Afternoon Musing: Loan Products

Finally, a lunch break. Yes, it has been one of those days.

This is a follow-up musing to my last one, based on the recent action of the Fed to raise interest rates. Although the past few raises have not triggered an increase in mortgage rates, there still is some anticipation that there will be an effect… if not now, then soon.

So, I’d like your opinion on the various loan products out there. I’ve always grown up with the 30-year fixed, but would accept an adjustable rate mortage (ARM) if it was tied to the right index, had the right cap, and the right increase period and increase cap per period. But that’s old school, and there’s a lot more product out there. For example, on top of your normal fixed and adjustable rates, there are interest-only loans, loans with negative amortization, and all sorts of wierd and exotic beasts. Are any of these new types worth exploring?

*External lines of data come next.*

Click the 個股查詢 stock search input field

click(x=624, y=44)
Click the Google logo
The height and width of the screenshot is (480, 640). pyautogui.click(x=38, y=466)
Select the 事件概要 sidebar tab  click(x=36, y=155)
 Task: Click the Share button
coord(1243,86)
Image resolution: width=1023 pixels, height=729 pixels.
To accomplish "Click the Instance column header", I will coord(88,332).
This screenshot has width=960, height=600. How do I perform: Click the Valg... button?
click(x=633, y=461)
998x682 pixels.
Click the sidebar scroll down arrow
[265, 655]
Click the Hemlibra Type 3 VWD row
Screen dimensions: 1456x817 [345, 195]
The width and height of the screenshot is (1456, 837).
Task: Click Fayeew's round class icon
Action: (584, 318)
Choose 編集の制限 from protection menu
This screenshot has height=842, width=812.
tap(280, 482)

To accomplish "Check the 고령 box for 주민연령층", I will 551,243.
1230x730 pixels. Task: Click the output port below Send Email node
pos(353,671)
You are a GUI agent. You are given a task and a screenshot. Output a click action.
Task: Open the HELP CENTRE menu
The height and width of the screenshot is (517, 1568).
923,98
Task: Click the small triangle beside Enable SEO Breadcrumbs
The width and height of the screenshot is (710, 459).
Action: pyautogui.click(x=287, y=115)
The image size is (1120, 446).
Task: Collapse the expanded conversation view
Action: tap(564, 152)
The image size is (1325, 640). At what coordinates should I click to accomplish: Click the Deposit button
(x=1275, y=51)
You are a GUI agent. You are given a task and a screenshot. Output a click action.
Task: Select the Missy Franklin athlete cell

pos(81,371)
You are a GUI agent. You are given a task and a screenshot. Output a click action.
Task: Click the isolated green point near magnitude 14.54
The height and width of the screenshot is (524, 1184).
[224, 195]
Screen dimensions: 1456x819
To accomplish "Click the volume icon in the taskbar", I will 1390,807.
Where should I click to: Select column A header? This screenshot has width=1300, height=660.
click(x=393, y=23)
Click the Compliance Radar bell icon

Unless you need it due to your financial situation, I don’t see any upside to an interest-only loan or any of the special gizmos, especially negative amortization:

  • Lots of folks seem to like the interest only. That would maximize and regularize your tax deductions, but depend on the rising market to build equity. I’d rather ensure the equity growth. I saw the last downturn, and it was adding the additional equity that would permit one to refinance. You could be stuck not being able to re-fi after a year with interest only. If you don’t need it to get into the house, I say don’t do it.
  • Neg-amort loans might be good for a first-time buyer, especially in the LA market, as it allows one to get into a property that will appreciate better. However, just as with credit cards, they would require the discipline to either pay the same as an interest-only loan (which wouldn’t decrease the principle at least), or pay as fully amortized (decreasing principle). The neg-amort would be used simply to qualify for the larger loan, give wiggle room if needed on the payment, with a goal of bringing in extra income to cover what a realistic payment should be.

So, my thinking is that if you can afford it, the traditional is best. But what are your thoughts on the matter? I know that the right product does depend on your financial situation, but a public forum such as this is not the place for such specifics, so do keep the discussion general.